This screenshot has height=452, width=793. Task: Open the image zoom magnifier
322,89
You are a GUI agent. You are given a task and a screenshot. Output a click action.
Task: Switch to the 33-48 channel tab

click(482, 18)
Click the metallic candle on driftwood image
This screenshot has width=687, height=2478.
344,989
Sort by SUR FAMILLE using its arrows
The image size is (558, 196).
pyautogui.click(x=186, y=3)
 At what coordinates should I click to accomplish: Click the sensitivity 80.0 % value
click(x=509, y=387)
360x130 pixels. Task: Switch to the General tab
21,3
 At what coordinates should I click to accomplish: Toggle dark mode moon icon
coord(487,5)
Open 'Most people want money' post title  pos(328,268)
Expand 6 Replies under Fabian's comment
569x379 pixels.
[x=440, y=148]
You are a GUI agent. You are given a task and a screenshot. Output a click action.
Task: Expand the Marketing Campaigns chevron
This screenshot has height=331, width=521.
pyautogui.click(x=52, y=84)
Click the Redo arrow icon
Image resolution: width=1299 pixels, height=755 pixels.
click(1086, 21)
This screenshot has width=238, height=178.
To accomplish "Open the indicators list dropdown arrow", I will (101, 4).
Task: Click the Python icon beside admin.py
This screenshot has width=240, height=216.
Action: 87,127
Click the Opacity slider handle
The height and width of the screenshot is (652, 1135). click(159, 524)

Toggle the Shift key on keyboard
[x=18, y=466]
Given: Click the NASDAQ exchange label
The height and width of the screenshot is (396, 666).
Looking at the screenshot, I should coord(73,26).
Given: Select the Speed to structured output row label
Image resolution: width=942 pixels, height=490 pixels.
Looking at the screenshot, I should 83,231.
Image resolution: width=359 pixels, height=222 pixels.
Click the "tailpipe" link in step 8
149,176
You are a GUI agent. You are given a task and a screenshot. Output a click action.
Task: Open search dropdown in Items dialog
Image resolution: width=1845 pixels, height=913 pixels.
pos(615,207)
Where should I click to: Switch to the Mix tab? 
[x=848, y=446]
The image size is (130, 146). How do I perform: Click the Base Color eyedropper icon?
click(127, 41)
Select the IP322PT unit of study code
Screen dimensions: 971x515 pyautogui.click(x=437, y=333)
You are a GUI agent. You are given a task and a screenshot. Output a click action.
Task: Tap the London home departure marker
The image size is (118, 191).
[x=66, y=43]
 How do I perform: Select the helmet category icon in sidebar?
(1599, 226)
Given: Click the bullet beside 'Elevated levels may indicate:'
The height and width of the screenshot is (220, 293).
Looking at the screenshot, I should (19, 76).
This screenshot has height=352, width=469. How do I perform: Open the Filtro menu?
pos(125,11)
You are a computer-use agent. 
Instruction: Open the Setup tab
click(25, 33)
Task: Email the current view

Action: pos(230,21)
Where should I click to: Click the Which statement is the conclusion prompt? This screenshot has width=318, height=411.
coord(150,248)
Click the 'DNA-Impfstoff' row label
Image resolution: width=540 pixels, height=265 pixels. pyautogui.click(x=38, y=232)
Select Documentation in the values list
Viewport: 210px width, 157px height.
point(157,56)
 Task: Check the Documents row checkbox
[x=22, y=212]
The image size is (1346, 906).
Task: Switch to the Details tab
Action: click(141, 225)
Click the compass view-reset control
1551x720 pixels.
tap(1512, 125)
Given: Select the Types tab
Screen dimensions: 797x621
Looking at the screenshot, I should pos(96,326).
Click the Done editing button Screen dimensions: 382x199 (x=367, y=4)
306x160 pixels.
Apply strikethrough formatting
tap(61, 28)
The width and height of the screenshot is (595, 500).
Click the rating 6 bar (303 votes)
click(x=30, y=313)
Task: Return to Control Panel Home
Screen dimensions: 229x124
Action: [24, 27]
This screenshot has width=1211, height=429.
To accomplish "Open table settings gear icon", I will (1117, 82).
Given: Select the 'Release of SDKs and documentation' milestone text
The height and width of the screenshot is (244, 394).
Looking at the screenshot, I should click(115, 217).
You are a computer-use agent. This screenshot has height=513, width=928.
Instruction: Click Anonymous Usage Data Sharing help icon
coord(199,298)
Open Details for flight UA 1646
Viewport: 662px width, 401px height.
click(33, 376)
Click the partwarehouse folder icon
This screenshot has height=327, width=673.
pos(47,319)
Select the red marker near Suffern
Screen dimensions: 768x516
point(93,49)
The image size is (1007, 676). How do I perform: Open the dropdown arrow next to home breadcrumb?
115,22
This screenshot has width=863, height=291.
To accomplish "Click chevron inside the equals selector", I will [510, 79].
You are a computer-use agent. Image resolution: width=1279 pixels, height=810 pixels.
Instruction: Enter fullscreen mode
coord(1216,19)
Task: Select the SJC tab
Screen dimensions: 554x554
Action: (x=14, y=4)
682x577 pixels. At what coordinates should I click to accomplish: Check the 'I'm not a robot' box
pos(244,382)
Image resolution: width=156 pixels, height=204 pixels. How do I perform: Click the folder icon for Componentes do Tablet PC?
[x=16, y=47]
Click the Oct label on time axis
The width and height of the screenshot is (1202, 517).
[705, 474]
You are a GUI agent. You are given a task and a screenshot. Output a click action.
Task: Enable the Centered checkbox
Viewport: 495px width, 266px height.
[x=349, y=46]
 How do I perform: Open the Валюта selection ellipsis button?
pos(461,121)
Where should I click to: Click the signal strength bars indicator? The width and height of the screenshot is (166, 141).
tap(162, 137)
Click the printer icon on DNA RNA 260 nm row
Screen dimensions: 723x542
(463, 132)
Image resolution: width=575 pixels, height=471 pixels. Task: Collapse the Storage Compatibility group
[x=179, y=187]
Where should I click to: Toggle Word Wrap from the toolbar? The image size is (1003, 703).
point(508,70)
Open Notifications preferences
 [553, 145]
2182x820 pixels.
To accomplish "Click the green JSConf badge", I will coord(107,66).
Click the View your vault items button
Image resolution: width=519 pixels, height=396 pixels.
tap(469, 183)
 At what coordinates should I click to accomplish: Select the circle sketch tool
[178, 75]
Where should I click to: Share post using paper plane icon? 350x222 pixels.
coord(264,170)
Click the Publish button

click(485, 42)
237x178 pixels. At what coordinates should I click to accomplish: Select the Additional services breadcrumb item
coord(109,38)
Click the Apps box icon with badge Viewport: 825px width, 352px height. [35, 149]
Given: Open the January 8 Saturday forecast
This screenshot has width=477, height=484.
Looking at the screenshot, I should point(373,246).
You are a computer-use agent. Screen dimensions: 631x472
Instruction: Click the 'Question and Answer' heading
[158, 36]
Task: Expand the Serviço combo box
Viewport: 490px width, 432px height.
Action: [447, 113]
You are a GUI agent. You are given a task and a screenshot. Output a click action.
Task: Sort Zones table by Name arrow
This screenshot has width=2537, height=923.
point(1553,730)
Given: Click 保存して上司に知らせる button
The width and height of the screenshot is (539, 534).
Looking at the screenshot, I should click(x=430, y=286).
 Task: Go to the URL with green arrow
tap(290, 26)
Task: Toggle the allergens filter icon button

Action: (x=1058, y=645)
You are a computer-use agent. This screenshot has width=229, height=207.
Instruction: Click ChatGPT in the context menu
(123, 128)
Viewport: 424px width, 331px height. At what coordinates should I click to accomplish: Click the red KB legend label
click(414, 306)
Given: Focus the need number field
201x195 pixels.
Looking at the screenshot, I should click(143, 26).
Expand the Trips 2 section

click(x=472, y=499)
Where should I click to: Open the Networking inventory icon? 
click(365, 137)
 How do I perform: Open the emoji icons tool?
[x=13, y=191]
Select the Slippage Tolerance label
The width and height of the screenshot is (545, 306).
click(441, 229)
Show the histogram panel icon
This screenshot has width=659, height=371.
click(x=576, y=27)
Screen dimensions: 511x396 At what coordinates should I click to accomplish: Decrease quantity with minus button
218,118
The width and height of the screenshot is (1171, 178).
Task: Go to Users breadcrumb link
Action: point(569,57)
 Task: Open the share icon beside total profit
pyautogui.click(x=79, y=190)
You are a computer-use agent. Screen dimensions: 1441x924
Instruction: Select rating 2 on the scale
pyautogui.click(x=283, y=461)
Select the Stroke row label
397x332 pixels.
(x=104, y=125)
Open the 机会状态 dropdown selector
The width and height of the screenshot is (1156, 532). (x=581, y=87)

### The task
Of all the entries above, output exactly the lines between the one holding "Screen dimensions: 554x554" and the one holding "Click the View your vault items button", inclusive.

### Response below
Screen dimensions: 554x554
Action: (x=14, y=4)
682x577 pixels. At what coordinates should I click to accomplish: Check the 'I'm not a robot' box
pos(244,382)
Image resolution: width=156 pixels, height=204 pixels. How do I perform: Click the folder icon for Componentes do Tablet PC?
[x=16, y=47]
Click the Oct label on time axis
The width and height of the screenshot is (1202, 517).
[705, 474]
You are a GUI agent. You are given a task and a screenshot. Output a click action.
Task: Enable the Centered checkbox
Viewport: 495px width, 266px height.
[x=349, y=46]
 How do I perform: Open the Валюта selection ellipsis button?
pos(461,121)
Where should I click to: Click the signal strength bars indicator? The width and height of the screenshot is (166, 141).
tap(162, 137)
Click the printer icon on DNA RNA 260 nm row
Screen dimensions: 723x542
(463, 132)
Image resolution: width=575 pixels, height=471 pixels. Task: Collapse the Storage Compatibility group
[x=179, y=187]
Where should I click to: Toggle Word Wrap from the toolbar? The image size is (1003, 703).
point(508,70)
Open Notifications preferences
 [553, 145]
2182x820 pixels.
To accomplish "Click the green JSConf badge", I will coord(107,66).
Click the View your vault items button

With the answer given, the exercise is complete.